Недобрая девица, почуяв неладное, быстро взглянула на меня, прочла у меня в глазах это слово и, проходя мимо меня к умывальнику, нарочно смахнула со спинки кровати на пол мое полотенце, да еще и прошлась по нему.
– Какие проблемы? – холодно поинтересовалась я.
Девица с наглым видом проигнорировала вопрос. Я с трудом потянулась, дрожащей от слабости рукой взяла с тумбочки стакан и, стиснув зубы от напряжения, швырнула его дерьмовочке в спину. Жаль, у меня не хватило сил и стакан не долетел до цели. Но девица здо́рово напугалась, обозлилась и, злобно окрысившись, набросилась на меня. На шум прибежала медсестра.
– Это еще что такое?! – возмущенно закричала она. – Как вам не стыдно! Еле живые – и драться!
– Инвалидка первая начала! – прошипела девица. – Она бросила в меня стакан!
– В следующий раз не промахнусь, – тяжело дыша, тихо пообещала я.
– Психопатка! – взвизгнула девица. – Уберите от нас психопатку! Не имеете права селить ее с нами в одну палату! Я сейчас маме позвоню, она вам устроит!
И меня вновь поместили в отдельную палату.
Самым удивительным во всем случившемся для меня оказался мой неожиданно и горячо вспыхнувший гнев, а также резкий бездумный ответ на провокацию. Я всегда была тихой, вдумчивой и немного отрешенной. А тут вдруг вспылила и чуть не убила эту дерьмовочку. До сих пор руки трясутся. Что со мной происходит?
К скудному больничному обеду я едва притронулась, потому что не могла толком приподняться и опасалась пролить суп на подушку и себе на грудь. А после ко мне пришел папа – первый, не считая мамы, посетитель. Мама не совсем справедливо отозвалась о нем, что он, мол, ни рыба ни мясо. Она так говорила потому, что папа с ней никогда не спорил, не стучал кулаком по столу и не пытался навязать свою волю. А когда он ей надоел и она велела ему убираться вон, молча собрал чемодан. Этого молчаливого ухода мама не простила ему до сих пор, хотя со дня их развода прошло уже без малого десять лет.

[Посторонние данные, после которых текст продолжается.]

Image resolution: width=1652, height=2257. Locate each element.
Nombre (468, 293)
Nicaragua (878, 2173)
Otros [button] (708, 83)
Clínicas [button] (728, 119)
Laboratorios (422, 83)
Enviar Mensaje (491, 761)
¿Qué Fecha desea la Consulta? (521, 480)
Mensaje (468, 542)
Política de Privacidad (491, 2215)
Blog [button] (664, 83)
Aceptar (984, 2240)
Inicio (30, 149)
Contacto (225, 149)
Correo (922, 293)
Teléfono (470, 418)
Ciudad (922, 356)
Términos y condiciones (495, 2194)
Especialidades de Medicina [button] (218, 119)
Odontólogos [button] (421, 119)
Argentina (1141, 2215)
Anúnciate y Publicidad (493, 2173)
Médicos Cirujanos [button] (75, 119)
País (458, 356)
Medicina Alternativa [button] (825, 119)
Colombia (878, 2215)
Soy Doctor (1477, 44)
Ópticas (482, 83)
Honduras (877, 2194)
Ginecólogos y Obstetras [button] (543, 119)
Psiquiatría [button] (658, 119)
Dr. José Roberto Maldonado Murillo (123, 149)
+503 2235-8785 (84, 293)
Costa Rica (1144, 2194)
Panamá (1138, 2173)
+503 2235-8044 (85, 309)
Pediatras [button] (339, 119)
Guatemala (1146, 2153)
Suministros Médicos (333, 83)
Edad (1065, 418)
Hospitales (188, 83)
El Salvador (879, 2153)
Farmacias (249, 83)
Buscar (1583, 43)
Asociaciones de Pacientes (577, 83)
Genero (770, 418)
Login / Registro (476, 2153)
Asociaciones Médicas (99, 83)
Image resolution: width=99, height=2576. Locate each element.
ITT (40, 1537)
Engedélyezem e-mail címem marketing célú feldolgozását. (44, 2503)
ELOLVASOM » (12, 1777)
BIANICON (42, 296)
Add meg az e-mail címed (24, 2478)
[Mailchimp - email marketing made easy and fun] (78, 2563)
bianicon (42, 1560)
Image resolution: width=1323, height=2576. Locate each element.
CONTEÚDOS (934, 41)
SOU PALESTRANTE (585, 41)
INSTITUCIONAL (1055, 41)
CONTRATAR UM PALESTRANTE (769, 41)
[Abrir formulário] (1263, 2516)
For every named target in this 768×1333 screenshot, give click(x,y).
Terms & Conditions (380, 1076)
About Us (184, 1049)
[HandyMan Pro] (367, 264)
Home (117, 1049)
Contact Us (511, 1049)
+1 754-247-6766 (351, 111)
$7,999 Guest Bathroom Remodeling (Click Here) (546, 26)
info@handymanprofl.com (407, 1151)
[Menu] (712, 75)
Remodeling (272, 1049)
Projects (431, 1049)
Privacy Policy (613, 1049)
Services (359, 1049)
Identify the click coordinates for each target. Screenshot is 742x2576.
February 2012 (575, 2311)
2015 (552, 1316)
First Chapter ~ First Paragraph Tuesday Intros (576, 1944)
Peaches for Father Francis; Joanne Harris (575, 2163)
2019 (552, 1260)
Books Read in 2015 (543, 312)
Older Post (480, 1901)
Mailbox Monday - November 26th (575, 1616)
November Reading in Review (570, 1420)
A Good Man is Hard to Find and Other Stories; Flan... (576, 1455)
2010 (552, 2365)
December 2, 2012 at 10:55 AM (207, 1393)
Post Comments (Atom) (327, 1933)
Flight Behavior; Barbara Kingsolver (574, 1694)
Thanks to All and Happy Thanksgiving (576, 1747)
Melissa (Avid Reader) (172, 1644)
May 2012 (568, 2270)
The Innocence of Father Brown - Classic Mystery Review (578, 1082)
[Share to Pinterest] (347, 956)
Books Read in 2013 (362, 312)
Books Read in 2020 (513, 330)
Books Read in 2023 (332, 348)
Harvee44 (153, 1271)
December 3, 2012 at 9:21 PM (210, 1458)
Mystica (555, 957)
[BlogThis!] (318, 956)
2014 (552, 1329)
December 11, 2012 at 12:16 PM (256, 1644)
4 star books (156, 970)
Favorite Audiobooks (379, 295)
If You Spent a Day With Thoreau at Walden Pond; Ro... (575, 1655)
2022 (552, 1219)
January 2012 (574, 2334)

С тех пор я видела папу только по выходным. Он водил меня гулять в городской парк – огромный, царственный и ухоженный, с присыпанными гравием дорожками, ведущими в аккуратно подстриженные аллеи, многоярусными фонтанами и роскошными цветочными клумбами в виде замысловатых геометрических фигур. Даже холодными безрадостными зимами этот парк был прекрасен. Мы с папой бродили в нем целыми днями напролет и никак не могли насытиться его торжественной красотой и умиротворенным величием. Мне всегда казалось, что при входе в парк попадаешь в особый мир, где небо голубее, цветы ярче, деревья выше и стройнее, а в воздухе разлит непередаваемый аромат и слышится едва различимый звон невидимых колокольчиков, как на поэтической картине Рене Магритта «Голос ветров». Папе наш парк напоминал другую картину – наивный, трогающий душу «Карнавальный вечер» Анри Руссо. Он вообще любил наивное искусство и мне внушил, что детский взгляд на мир – самый чистый и искренний.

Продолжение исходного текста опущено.